16 May 2024 • 12 min read

Building a Compiler in Rust – Part 1

Translating 70s-style code into bytes with Rust. This guide walks through constructing a compiler for PL/0.

Building a lexer & choosing a language.

Not too complicated, right?

At the end of the day, our computers really only understand ones and zeros, the state of logical gates in a piece of finely-engraved silicon, and the layout of charges in chips of memory. Programs, data, noise – they all look the same. Yet, we're able to write instructions in a text-based programming language, that are somehow turned into the bits the computer speaks natively. How does that happen? With a compiled language, like Pascal, C, or Rust, the compiler does the job of turning the language into processor instructions, which are then assembled into bits and stored in special executable formats. Today, I want to explore the deep and beautiful ways in which a programming language can be translated into machine instructions by building a compiler.

What are we compiling?

This is a good question to start with. There are many languages out there – the major, general-purpose programming languages everyone thinks of, and then less common ones, like gnuplot instructions, or sudo configuration, or other Domain-Specific Languages (DSLs). We could write a program to interpret or compile any Turing-complete language ever invented, but most of them are complicated. Instead, we'll choose a simple, classic language that was invented specifically for learning compiler techniques with, PL/0.
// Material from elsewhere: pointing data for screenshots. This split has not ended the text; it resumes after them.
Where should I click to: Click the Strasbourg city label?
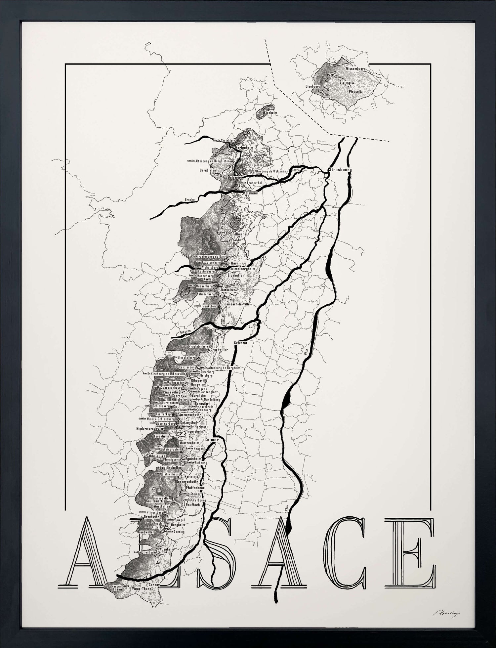point(340,170)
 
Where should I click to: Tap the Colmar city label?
point(212,440)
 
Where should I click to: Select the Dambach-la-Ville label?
point(237,304)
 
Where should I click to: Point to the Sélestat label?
point(240,343)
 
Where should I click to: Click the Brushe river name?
point(189,200)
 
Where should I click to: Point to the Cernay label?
point(154,585)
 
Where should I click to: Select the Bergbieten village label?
point(208,170)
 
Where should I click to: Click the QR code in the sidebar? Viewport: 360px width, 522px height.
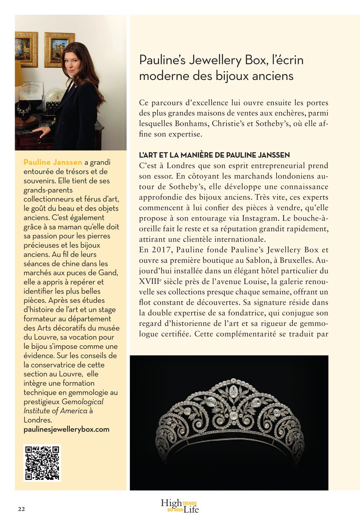42,463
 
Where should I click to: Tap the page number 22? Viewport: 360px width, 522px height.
21,509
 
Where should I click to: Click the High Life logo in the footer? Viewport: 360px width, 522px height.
180,506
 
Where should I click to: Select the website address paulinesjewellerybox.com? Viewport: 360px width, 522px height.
66,429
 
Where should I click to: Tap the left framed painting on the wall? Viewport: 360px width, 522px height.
26,49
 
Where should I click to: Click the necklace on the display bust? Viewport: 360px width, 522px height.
24,109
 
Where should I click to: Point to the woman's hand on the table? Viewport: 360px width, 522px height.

PL/0 is an instructional language created by Niklaus Wirth, the same guy who invented Pascal, and contributed so much in the earlier days of computer science. He provided a basic compiler for it in his book Algorithms + Data Structures = Programs, which is a great read if you can find it. He wrote his in Pascal, which is difficult to understand if (like me) you aren't used to Pascal and its lack of abstractions around string processing. I like Dr. Brian Callahan's guide much better – it's written in C, and makes much more sense. I'll be following his guide for most of this series, and I highly recommend checking it out as well, especially when I glaze over details.

PL/0 is a simple language. Unless we extend it, it has one data type, VAR, which is an integer. Here is a simple program, stolen from Wikipedia.

VAR x, squ;

{Square x and load to squ}
PROCEDURE square;
BEGIN
   squ := x * x
END;

BEGIN
   x := 1;
   {Square numbers from 1 to 10}
   WHILE x < 11 DO
   BEGIN
      CALL square;
      x := x + 1
   END
END.

There are not very many nice features here. I haven't even included I/O operations, but we'll deal with that later.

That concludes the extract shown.